### ACTIVITY
Search the lines of the records for the word "each", and copy every line that has it.

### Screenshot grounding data
-*-*-

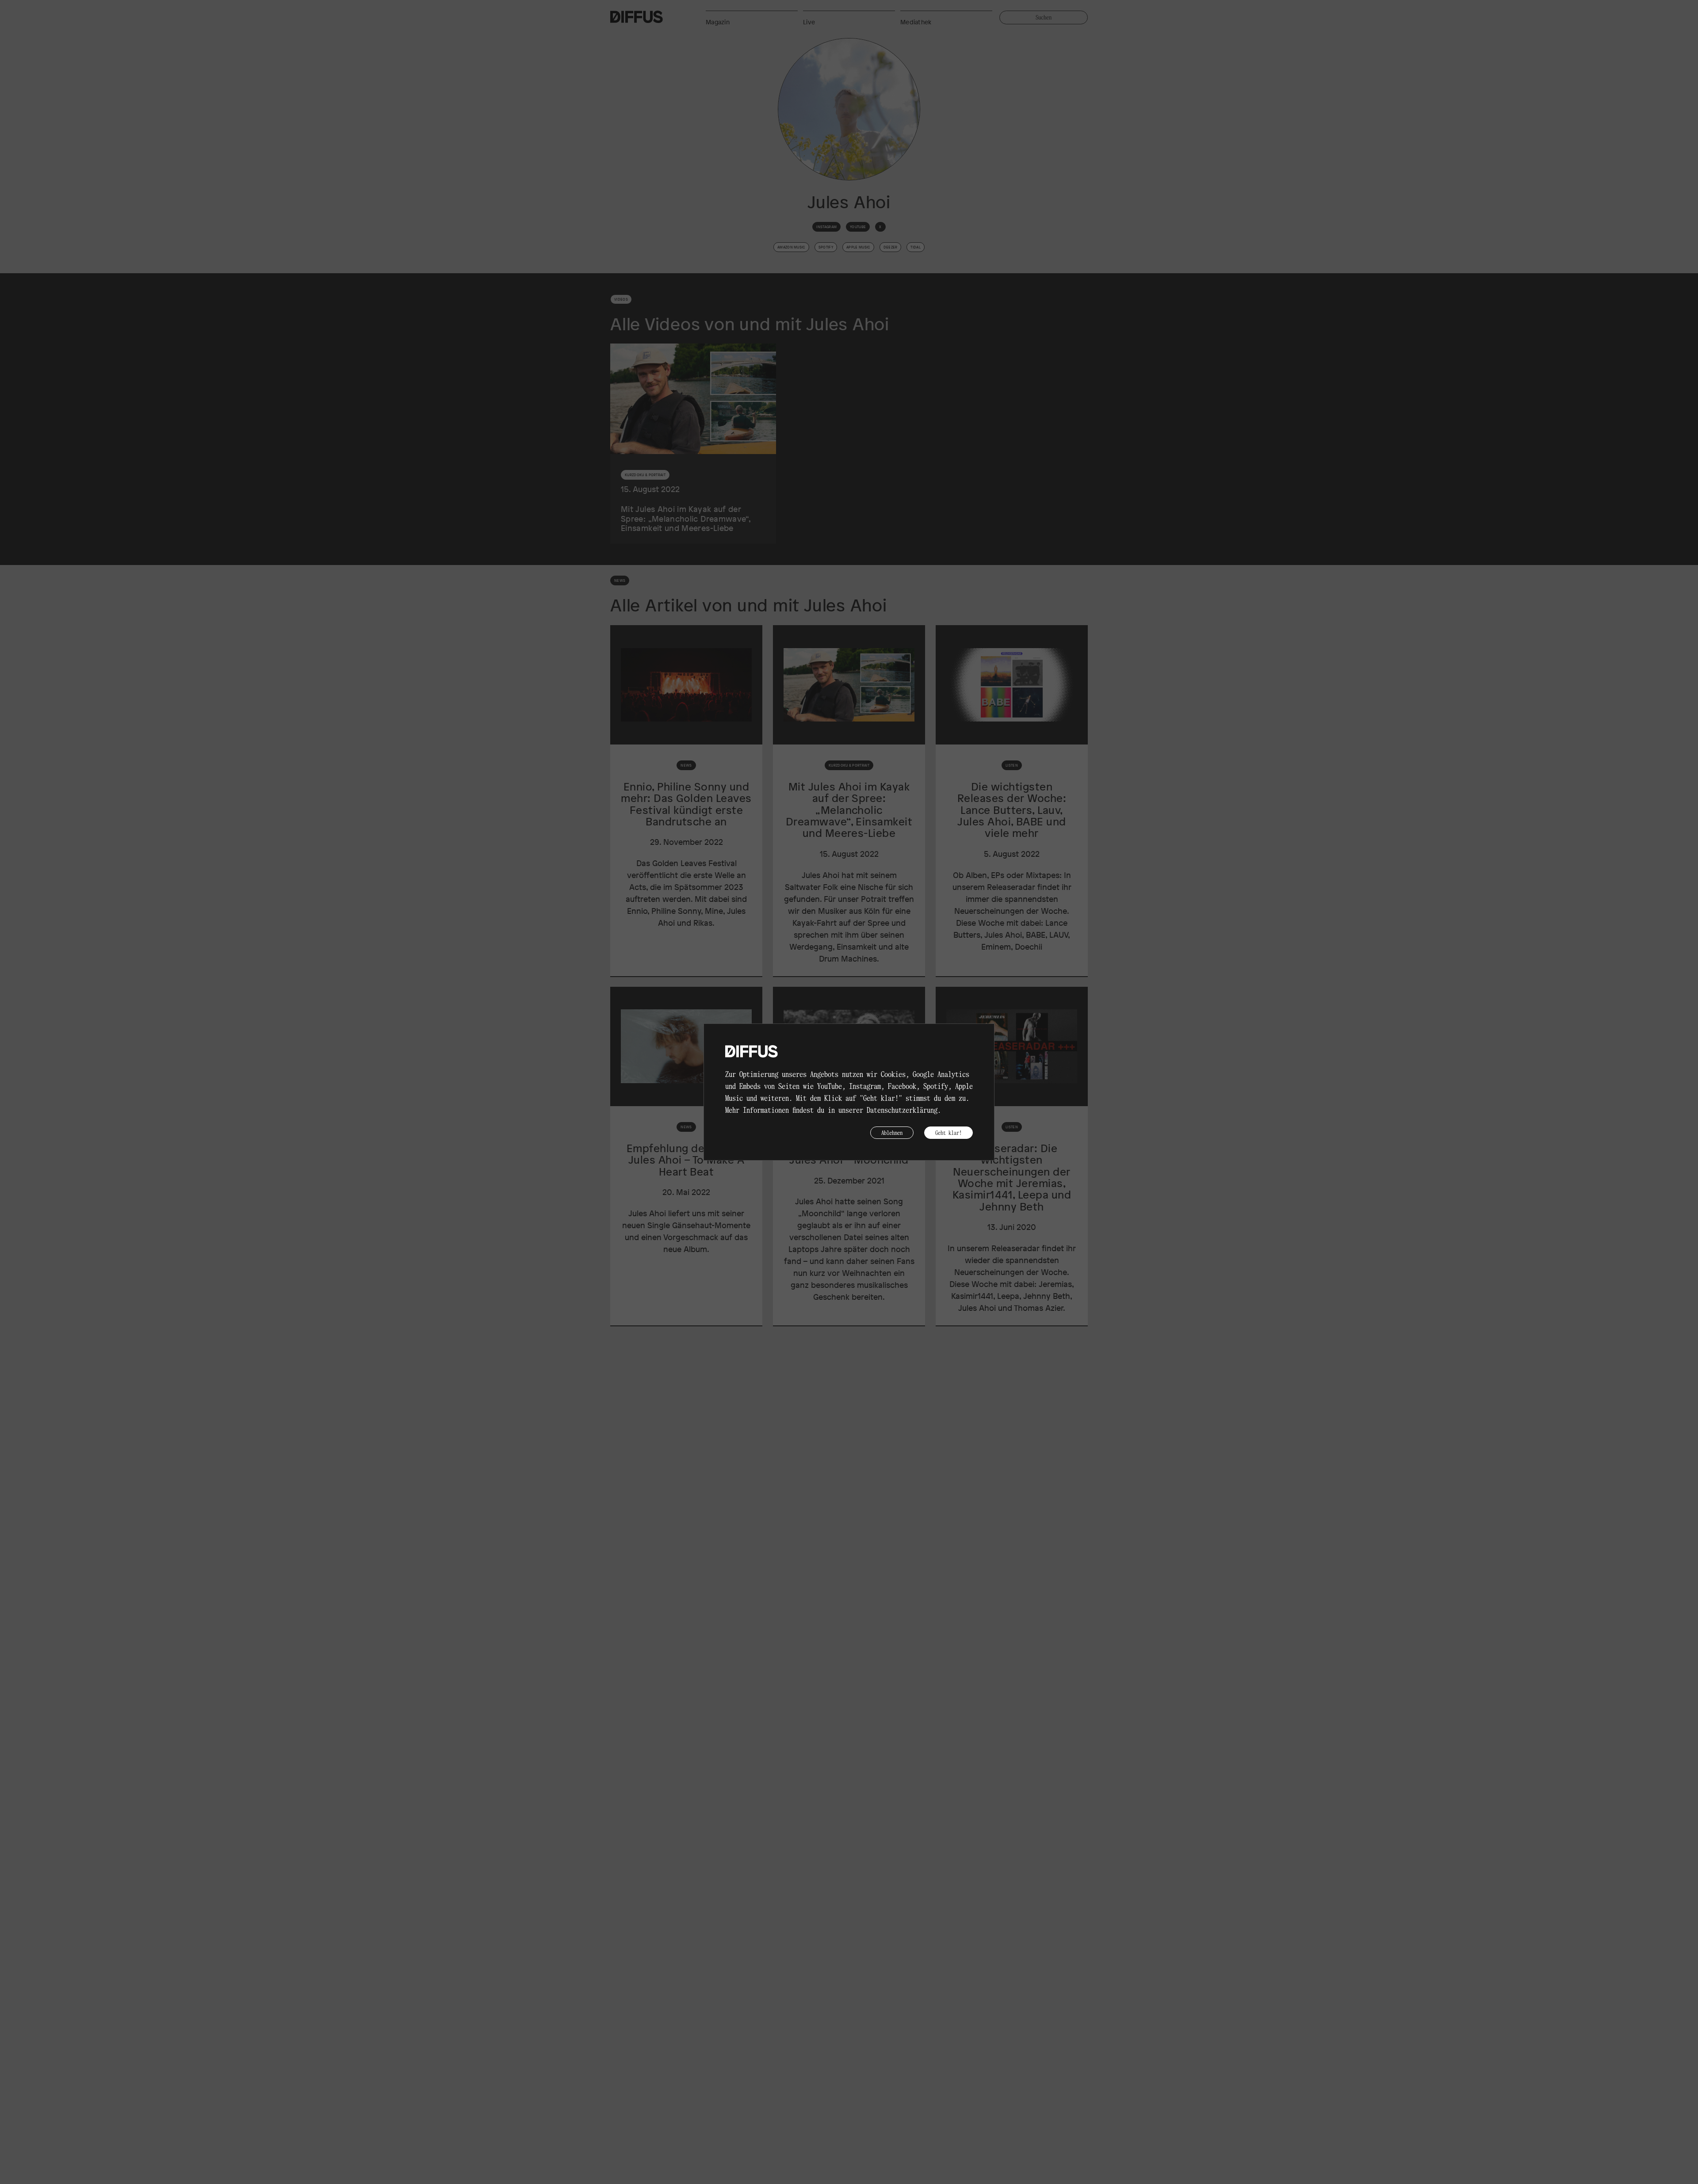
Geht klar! (948, 1132)
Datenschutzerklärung (902, 1110)
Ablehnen (892, 1132)
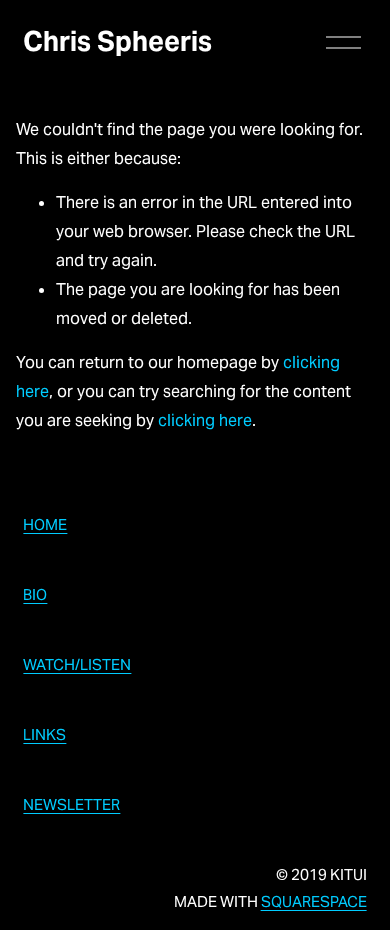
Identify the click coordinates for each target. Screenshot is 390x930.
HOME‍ (45, 524)
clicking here (205, 420)
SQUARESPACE (314, 901)
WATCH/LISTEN (77, 664)
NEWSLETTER (71, 804)
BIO (35, 594)
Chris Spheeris (117, 41)
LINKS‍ (44, 734)
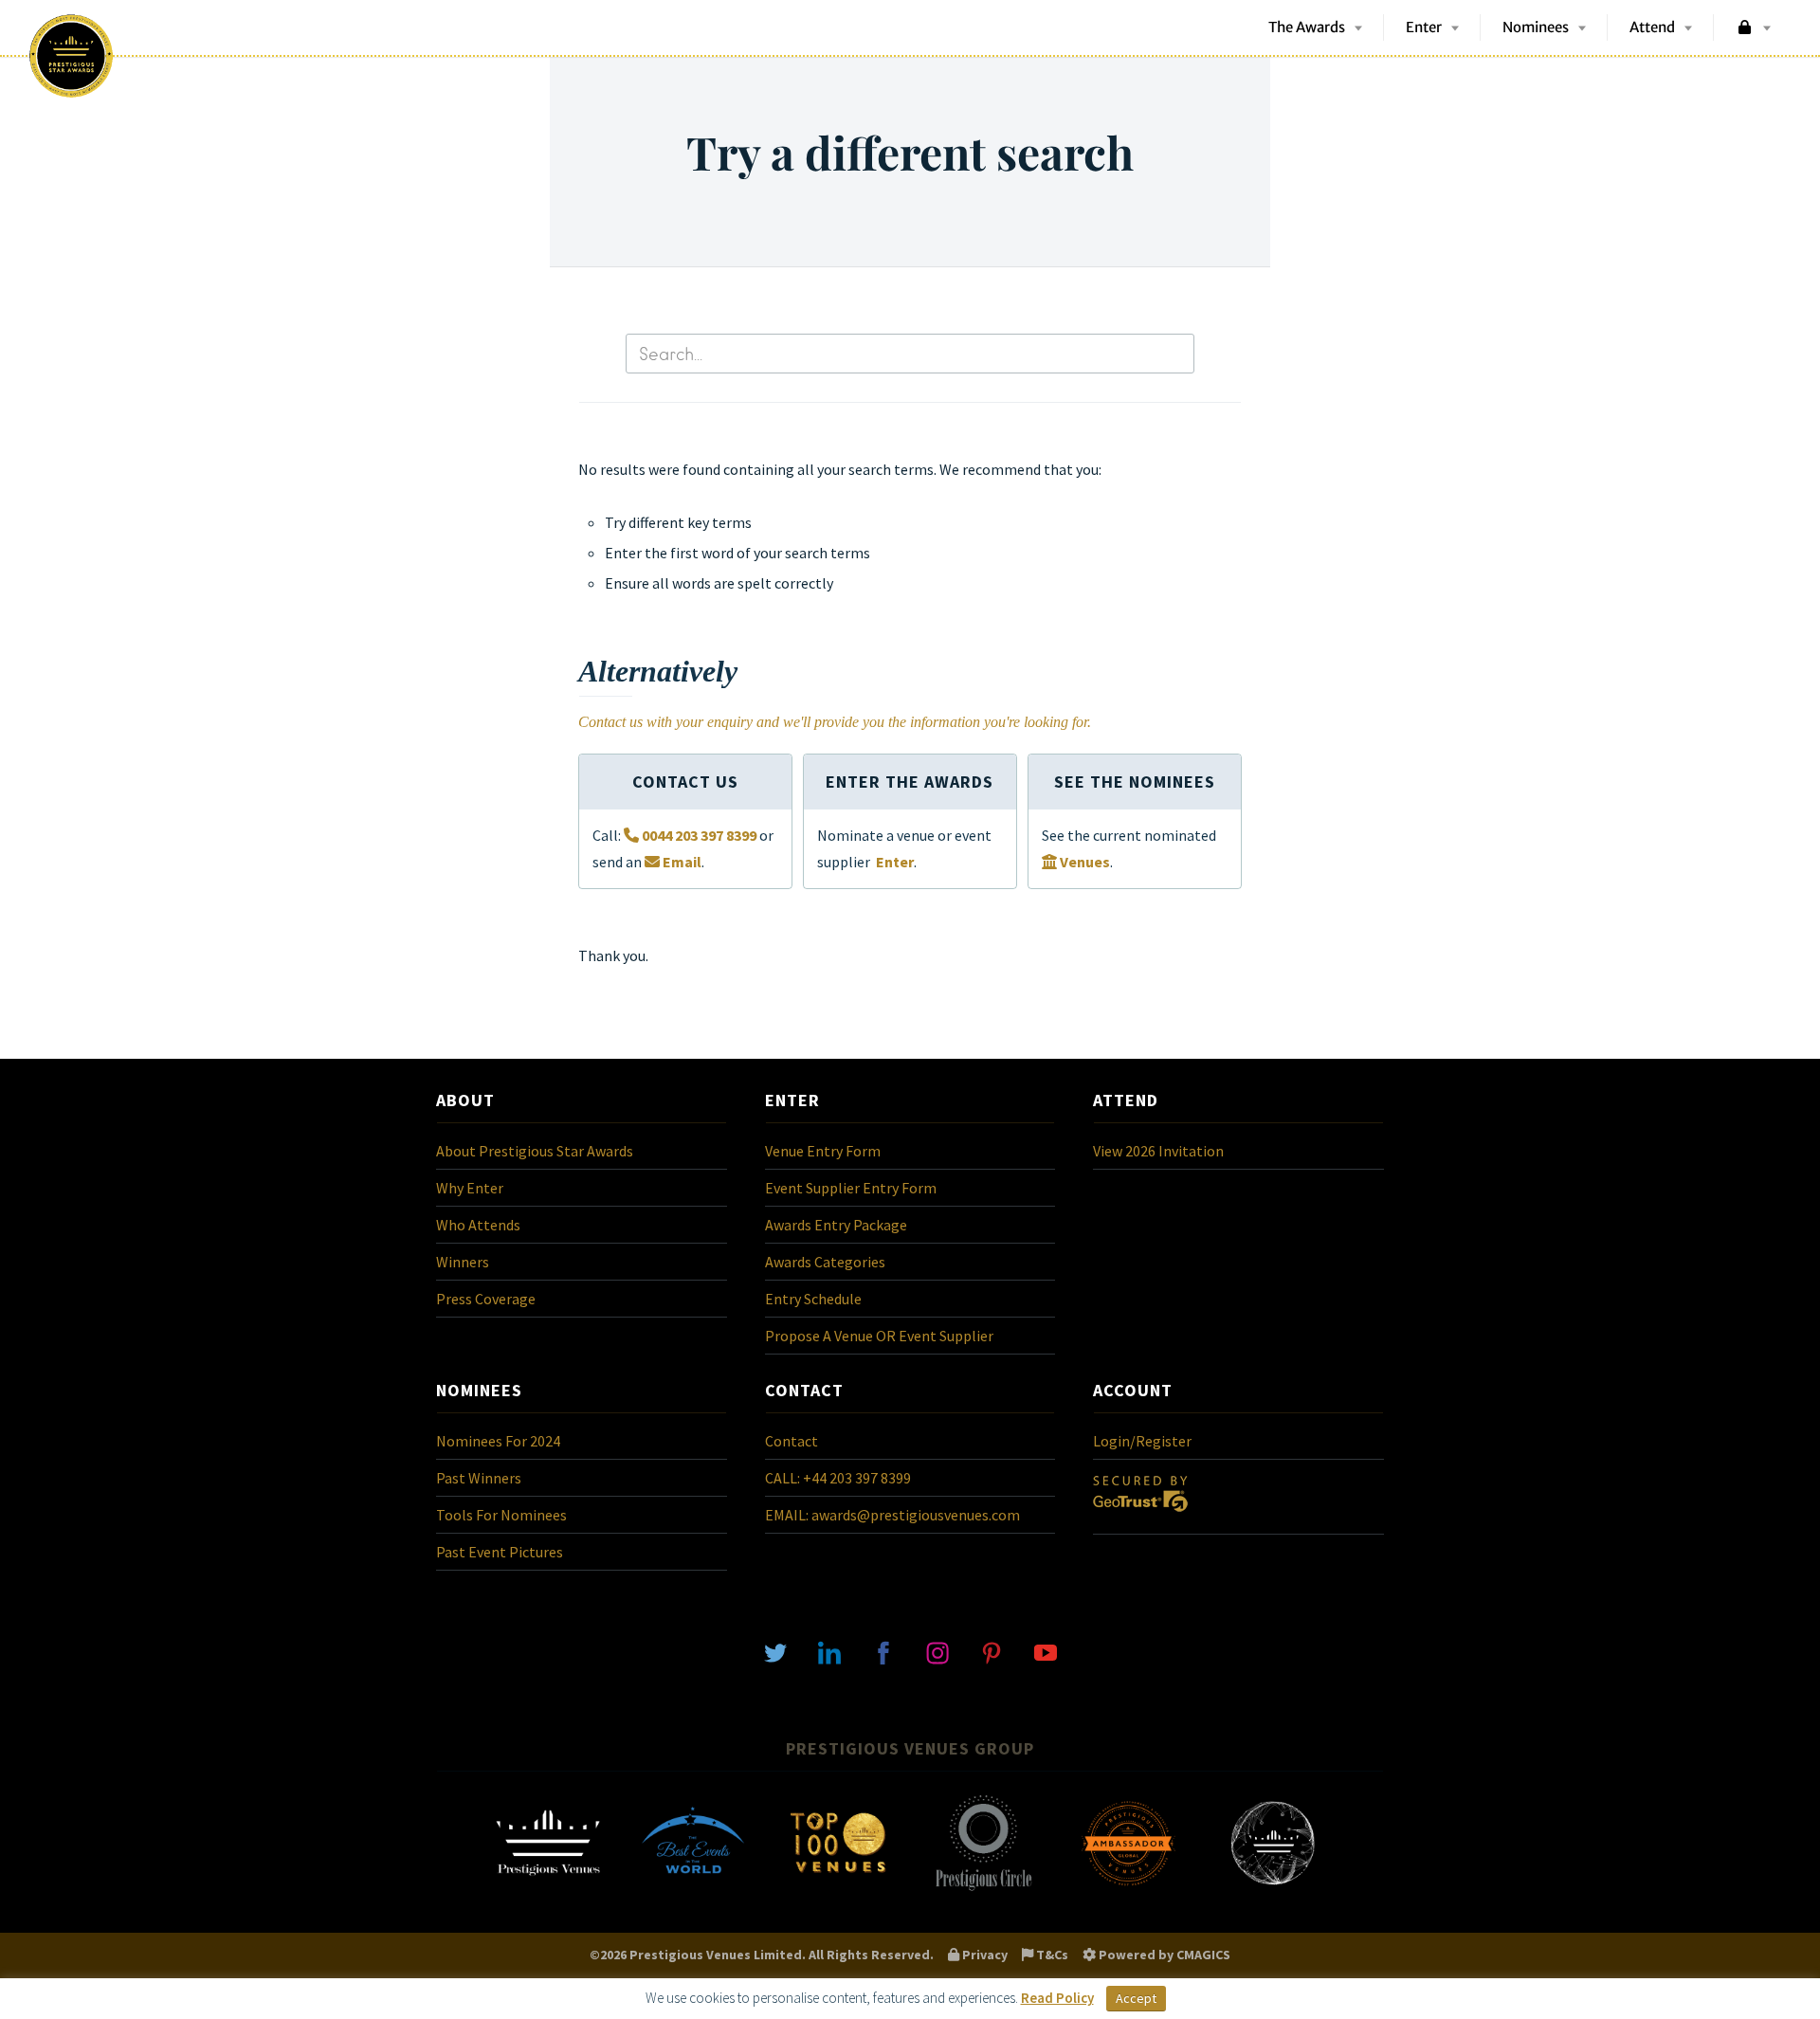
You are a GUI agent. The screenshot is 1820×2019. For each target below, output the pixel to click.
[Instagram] (937, 1651)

-*-*-

### THE COMPLETED TASK
Identify the click coordinates for each target. Screenshot is 390x930.
You are a GUI agent. The screenshot is 1820×2019. For each target below, output the pixel to click.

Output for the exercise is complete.